**Your task**
Print the records verbatim, starting with the line that contains "This screenshot has width=800, height=691." and going on through the line that contains "point(156,371)", with both of those lines included. Omit the pictures from your answer.

**Records to process**
^^^^^^^^^^^^^^^^

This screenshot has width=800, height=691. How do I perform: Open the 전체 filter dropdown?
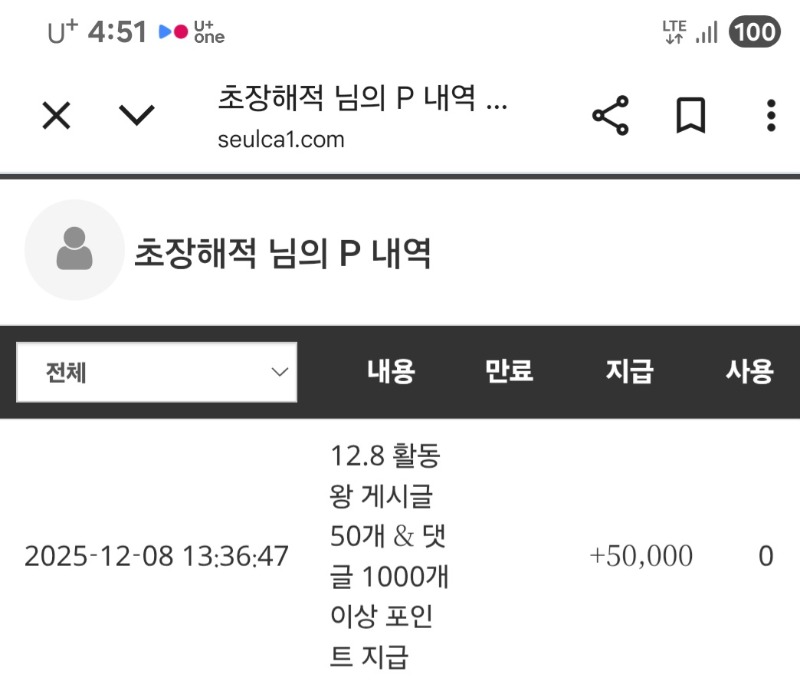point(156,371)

^^^^^^^^^^^^^^^^

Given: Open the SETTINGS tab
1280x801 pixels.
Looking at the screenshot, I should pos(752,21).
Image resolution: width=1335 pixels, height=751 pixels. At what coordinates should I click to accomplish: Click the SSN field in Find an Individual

^^^^^^^^^^^^^^^^

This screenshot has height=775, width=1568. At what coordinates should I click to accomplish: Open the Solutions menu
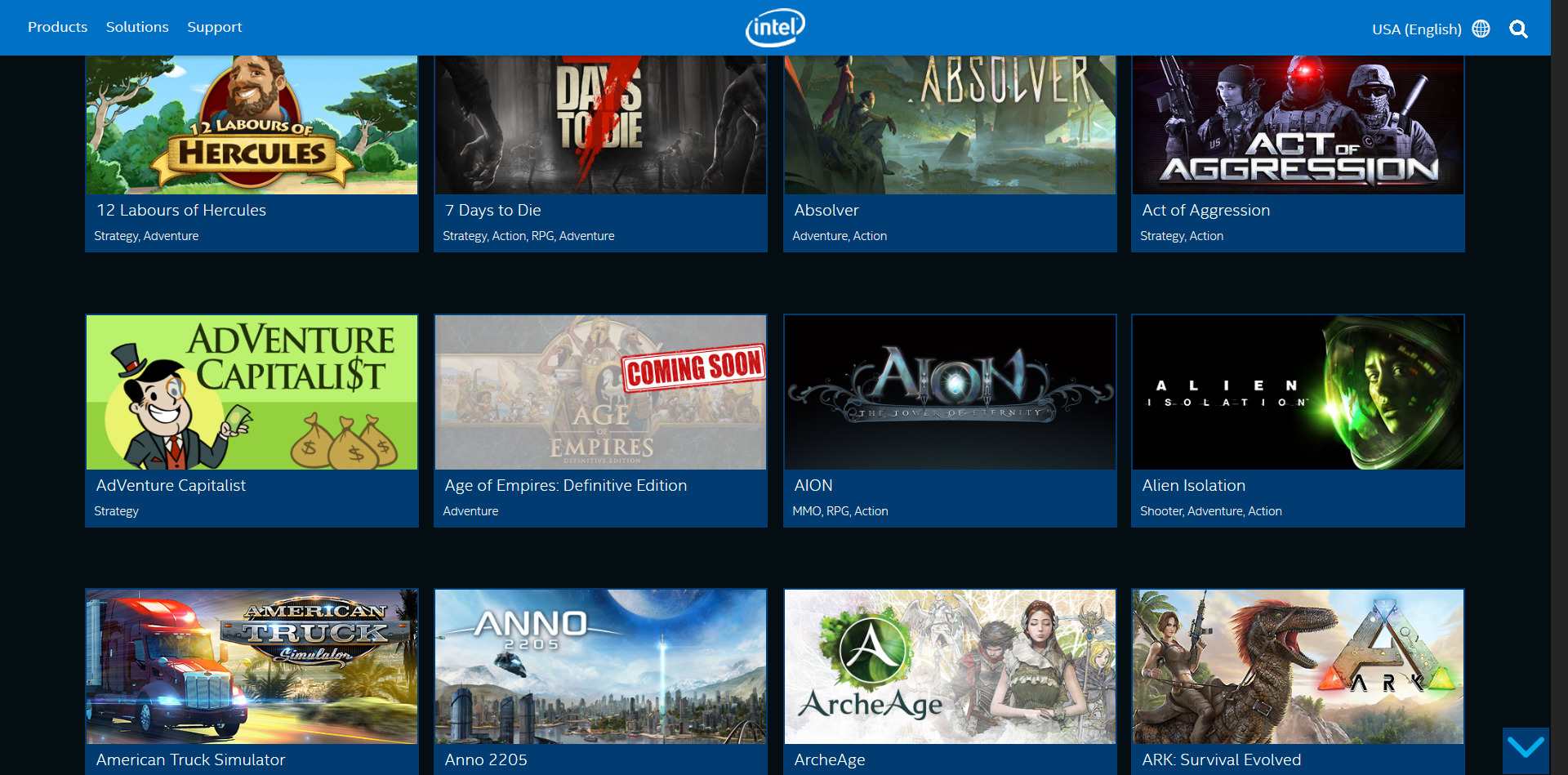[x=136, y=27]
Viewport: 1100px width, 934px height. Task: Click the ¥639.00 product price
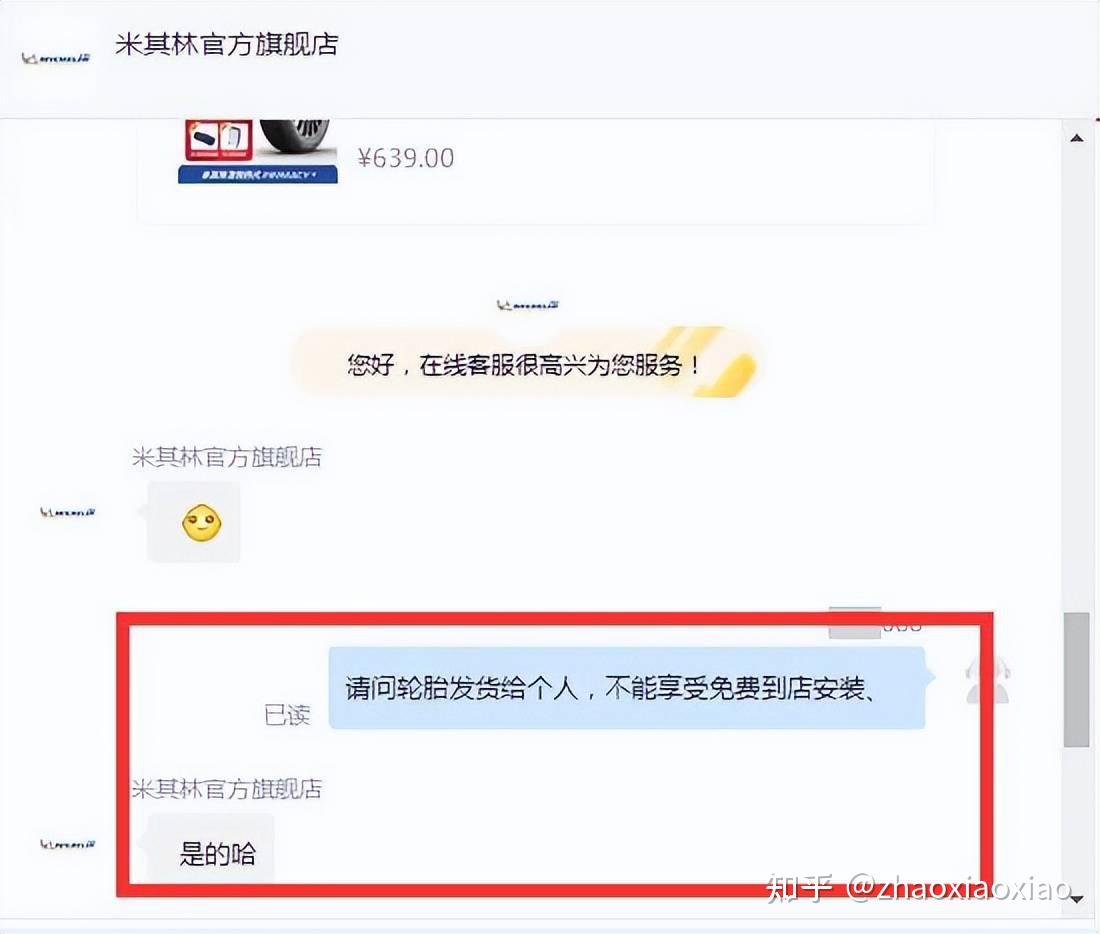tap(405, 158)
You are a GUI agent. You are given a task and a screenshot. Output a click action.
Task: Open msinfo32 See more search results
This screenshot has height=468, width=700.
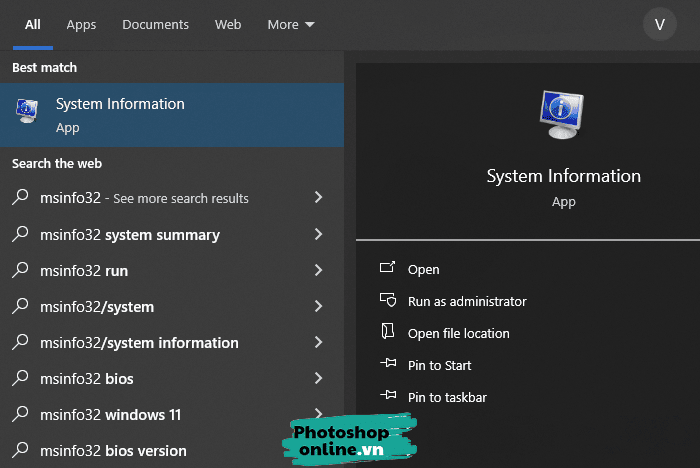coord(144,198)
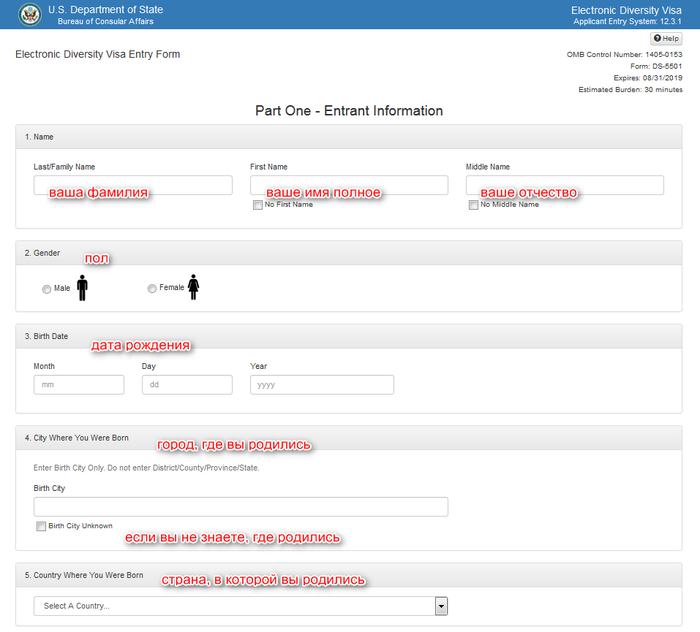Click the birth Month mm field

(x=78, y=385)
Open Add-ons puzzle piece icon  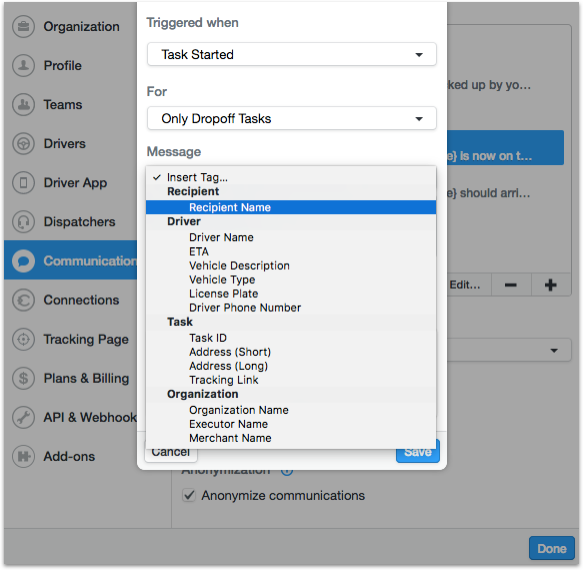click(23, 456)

^^^^^^^^^^^^^^^^

**Final answer**
This screenshot has width=800, height=691. How do I perform: Open the 전체 filter dropdown?
point(156,371)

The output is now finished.